Pijanowski ist ein hemdsärmeliger Typ, an den Schultern beinahe so breit wie hoch (er ist sehr hoch), er nennt sich selbst einen „Forscher aus dem 19. Jahrhundert, ausgestattet mit Werkzeugen aus diesem Jahrtausend“, und wie jeder Mensch, der seine Berufung gefunden hat, kann er leidenschaftlich über diese Berufung reden: „Ich war an entlegenen Orten, an denen man mehr als 400 Spezies gleichzeitig hören kann, dazu Tausende Geräusche wie Gräser und Bäume, Regen und Stürme. Es ist mein Ziel, die Leute wieder mit diesem Planeten zu verbinden. Klang gab es in unserem Universum schließlich 300’000 Jahre vor Licht, und wir dürfen nicht vergessen: Alles, was sich bewegt, erzeugt ein Geräusch – und alles in diesem Universum bewegt sich.“

Man kann sich vorstellen, wie sich Pijanowski im Indiana-Jones-Outfit durch Patagonien kämpft, um auf einem Gletscher ein Mikrofon zu installieren, das ein Jahr lang zu jeder vollen Stunde eine Minute lang Geräusche aufzeichnet. Wie er den wackligen Turm auf der südostasiatischen Insel Borneo besteigt und eine Nacht lang einfach nur lauscht. Wie er alleine („ich will keine störenden Geräusche hören“) und mit allerhand Geräten durch den Regenwald in Südamerika pilgert und tagelang darauf wartet, den Sound eines Gewitters zu erleben. Das, sagt er, sei übrigens das faszinierendste Geräusch der Welt.
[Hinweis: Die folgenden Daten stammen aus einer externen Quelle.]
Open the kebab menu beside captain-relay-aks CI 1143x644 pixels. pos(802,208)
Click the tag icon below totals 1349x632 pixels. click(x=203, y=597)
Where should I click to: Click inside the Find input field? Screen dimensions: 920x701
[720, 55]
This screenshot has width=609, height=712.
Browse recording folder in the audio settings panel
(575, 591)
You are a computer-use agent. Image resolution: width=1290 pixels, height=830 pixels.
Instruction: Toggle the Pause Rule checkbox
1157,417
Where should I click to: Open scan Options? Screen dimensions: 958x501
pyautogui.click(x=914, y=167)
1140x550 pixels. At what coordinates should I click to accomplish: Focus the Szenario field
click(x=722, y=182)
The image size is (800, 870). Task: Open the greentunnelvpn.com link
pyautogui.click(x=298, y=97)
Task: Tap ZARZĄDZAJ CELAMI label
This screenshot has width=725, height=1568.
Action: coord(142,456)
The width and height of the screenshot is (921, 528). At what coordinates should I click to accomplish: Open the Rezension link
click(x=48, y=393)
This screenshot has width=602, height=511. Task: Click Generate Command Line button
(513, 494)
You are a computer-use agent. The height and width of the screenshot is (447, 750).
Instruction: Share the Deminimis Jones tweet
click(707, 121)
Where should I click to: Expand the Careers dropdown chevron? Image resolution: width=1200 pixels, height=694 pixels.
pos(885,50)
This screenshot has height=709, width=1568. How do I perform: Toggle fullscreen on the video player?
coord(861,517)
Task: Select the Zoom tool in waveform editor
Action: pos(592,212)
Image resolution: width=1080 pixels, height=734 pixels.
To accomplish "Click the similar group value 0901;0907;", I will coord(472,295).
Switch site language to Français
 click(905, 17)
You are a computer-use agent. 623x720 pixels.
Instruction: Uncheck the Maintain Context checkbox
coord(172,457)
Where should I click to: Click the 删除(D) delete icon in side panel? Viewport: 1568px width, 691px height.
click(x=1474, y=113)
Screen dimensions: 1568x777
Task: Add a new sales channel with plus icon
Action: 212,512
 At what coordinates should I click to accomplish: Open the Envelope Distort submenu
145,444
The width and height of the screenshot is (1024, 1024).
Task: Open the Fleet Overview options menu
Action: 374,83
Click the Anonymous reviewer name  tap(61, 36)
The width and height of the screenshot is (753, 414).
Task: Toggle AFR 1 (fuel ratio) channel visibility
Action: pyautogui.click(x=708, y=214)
„Hmmmmmm“, brummt er, so wie Bud Spencer brummt, wenn er kolossal genervt ist. In der Nähe des Äquators gibt es keine kalte und warme Luft, die sich vermischen kann, also ist Donner dort ein dumpfes Rollen. „In Europa und Nordamerika gibt es das Geräusch, das die meisten kennen“, sagt er und macht: „Kchchchch, bumm, peng, rrrrrrrr“. In Alaska dagegen: ein Heulen, als würde jemand aus tiefster Seele seufzen und sämtlichen Schmerz der Welt ausatmen, „Aaaaaaaaah“. Das Geräusch in der Wüste könne er nicht reproduzieren, das müsse man schon selbst erleben.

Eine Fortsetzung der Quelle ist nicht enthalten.